The Coalition Behind the Win
The amicus brief coalition on First Choice’s side is where the case becomes structurally significant beyond its immediate facts. Thirty-nine amicus briefs were filed in support of First Choice. Three were filed in support of New Jersey.
The supporting coalition included the U.S. government under the Trump administration, 19 states, the U.S. Chamber of Commerce, the Americans for Prosperity Foundation, the American Legislative Exchange Council, and a range of religious organizations. It also included the American Civil Liberties Union and the ACLU of New Jersey, which filed jointly with the Foundation for Individual Rights and Expression. The ACLU stated that while it supports different policy outcomes than First Choice on abortion, investigatory subpoenas seeking donor information threaten all advocacy organizations regardless of ideology.
That coalition matters because the legal principle the Court established is not limited to anti-abortion nonprofits. It applies to any organization that can argue a state investigatory subpoena for donor information chills its First Amendment associational rights. The ACLU’s support of that principle is consistent with its prior position in the 2021 Americans for Prosperity case, where it joined a brief protecting Koch-network donor lists from California disclosure requirements.
The Americans for Prosperity Foundation, which filed an amicus brief arguing the case should be controlled by its own 2021 Supreme Court victory, described the ruling as affirming that the threat to donor privacy from government disclosure demands is a constitutional injury that can be redressed in federal court immediately. That framing is significant. AFP is one of the primary vehicles through which anonymous donors fund conservative political infrastructure nationally. The legal architecture protecting that anonymity just got reinforced by a unanimous Supreme Court decision originating in an abortion-adjacent dispute.
The Larger Pattern
The ruling lands in a specific political environment. Following the Supreme Court’s 2022 decision overturning Roe v. Wade, Democratic attorneys general in multiple states launched investigations into crisis pregnancy centers, focusing on claims of deceptive marketing and the promotion of abortion pill reversal. New Jersey was among the most aggressive. Republican-controlled states, meanwhile, have moved to steer public funds toward such centers and restrict access to abortion clinics.

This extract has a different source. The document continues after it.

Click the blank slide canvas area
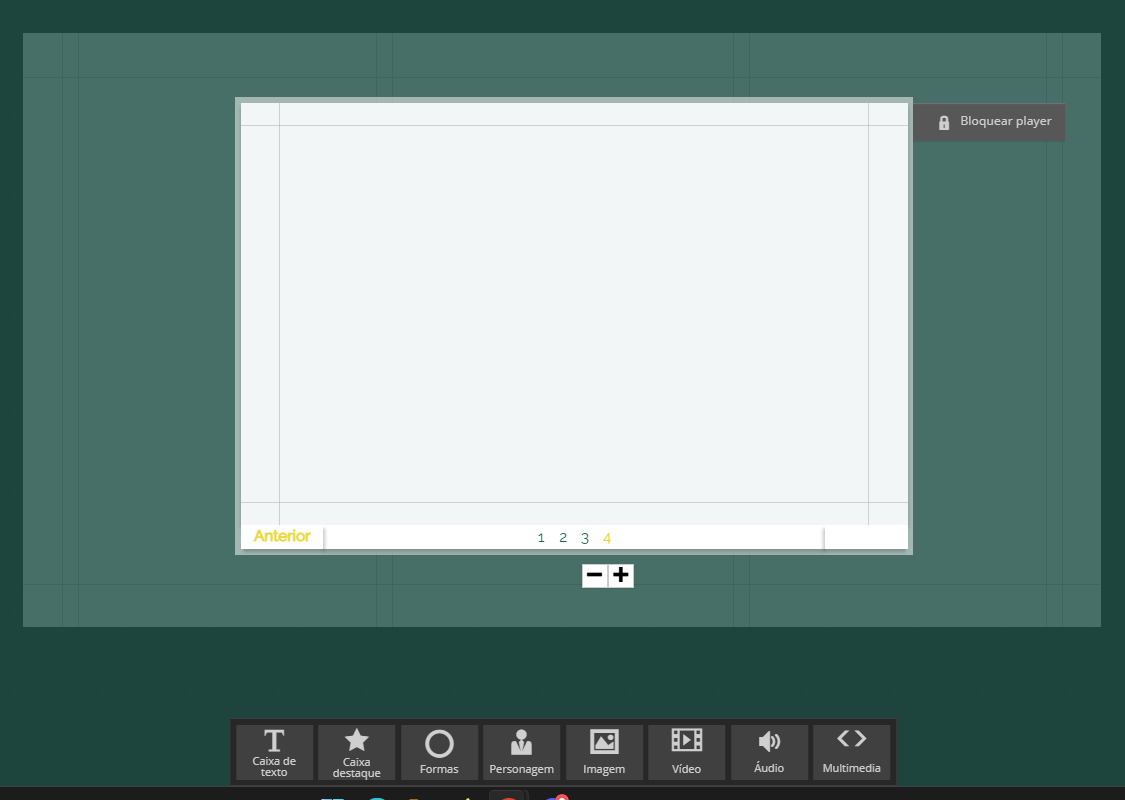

That political polarization produced the lawsuit. But the legal outcome is not limited to that conflict. Under the rule the Court established today, any nonprofit organization that receives a state investigatory subpoena for donor information can immediately seek federal court review by arguing the demand chills its First Amendment rights. The burden then falls on the state to justify the demand under heightened constitutional scrutiny, showing the disclosure requirement is narrowly tailored to a sufficiently important government interest.
That standard has not been easy to meet. California failed to meet it in the 2021 Americans for Prosperity case. New Jersey will now have to meet it in federal court in the First Choice case. Whether the attorney general’s consumer fraud theory survives that scrutiny is the question the litigation will now turn on.
What is already settled is the procedural shield. Donor lists for advocacy nonprofits, whether they fund anti-abortion counseling centers, conservative policy organizations, or any other cause, now carry a federal court door that opens immediately when a state official comes knocking. The case that opened it began with a subpoena that produced zero public complaints and ended with nine justices in agreement.